To be sure all sorts of grave doubt surround Mrs Thatcher. Is it a good idea, really, to have a woman? Can a woman win elections? Can this woman win elections? She lacks experience in a major office of state; she is too brittle, too Dresden-like. She is not sufficiently outstanding — indeed nobody is.
But nearly all these are footling questions. It happens to be my own conviction that Mrs Thatcher would make an excellent leader, but it is not necessary to share that feeling to • understand the strength of her claims to the position. She clearly understands the nature of the Heath menace, and nobody else does. Until the party knows what it stands for, it cannot win elections, and she knows where she would like it to stand. If there are doubts about her ability to win elections, there are even graver doubts about the ability of any other mentioned candidate to do just that, and most of all about the ability of Mr Heath. And she has courage. I know of no better combination of attributes for a candidate.

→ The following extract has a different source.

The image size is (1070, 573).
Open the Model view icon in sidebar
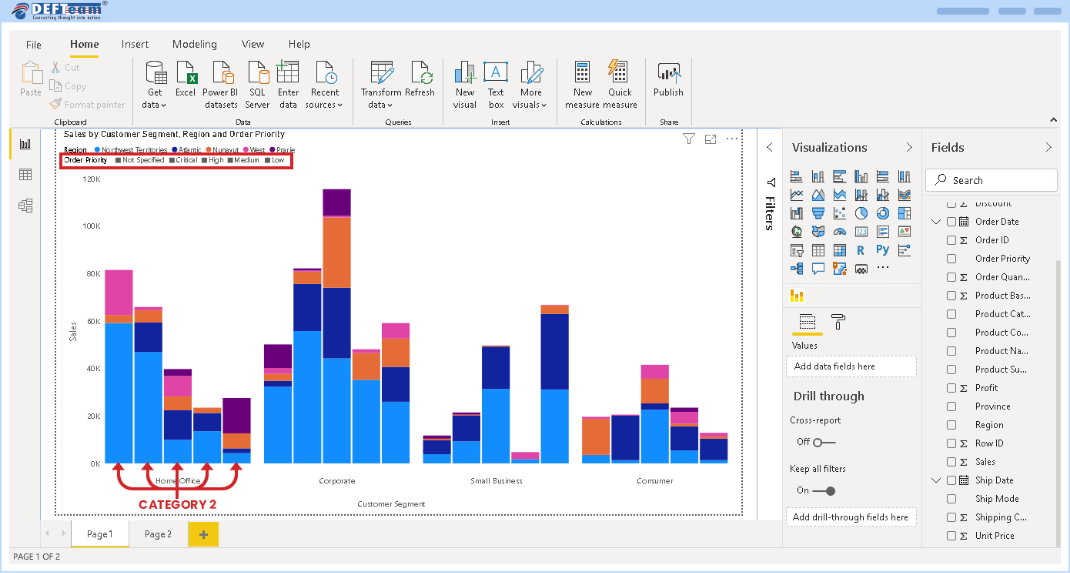pyautogui.click(x=25, y=205)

There is some time to go before a decision must be taken, and Mrs Thatcher's lack of experience in major office needs to be repaired by some general account of her vision of the future of her party and her country. She has plenty of time for at least one one, and probably a series, of major speeches. Let her make it, or them, and let the other candidates — including Mr Heath — come out of their bolt-holes and try putting their visions into prose. I fancy that none will act but Mrs Thatcher, who was often described as the only man in Mr Heath's late Cabinet. The big speech is the test of every politician who aspires to the biggest job; and I have little doubt of Mrs Thatcher's ability to rise to this occasion.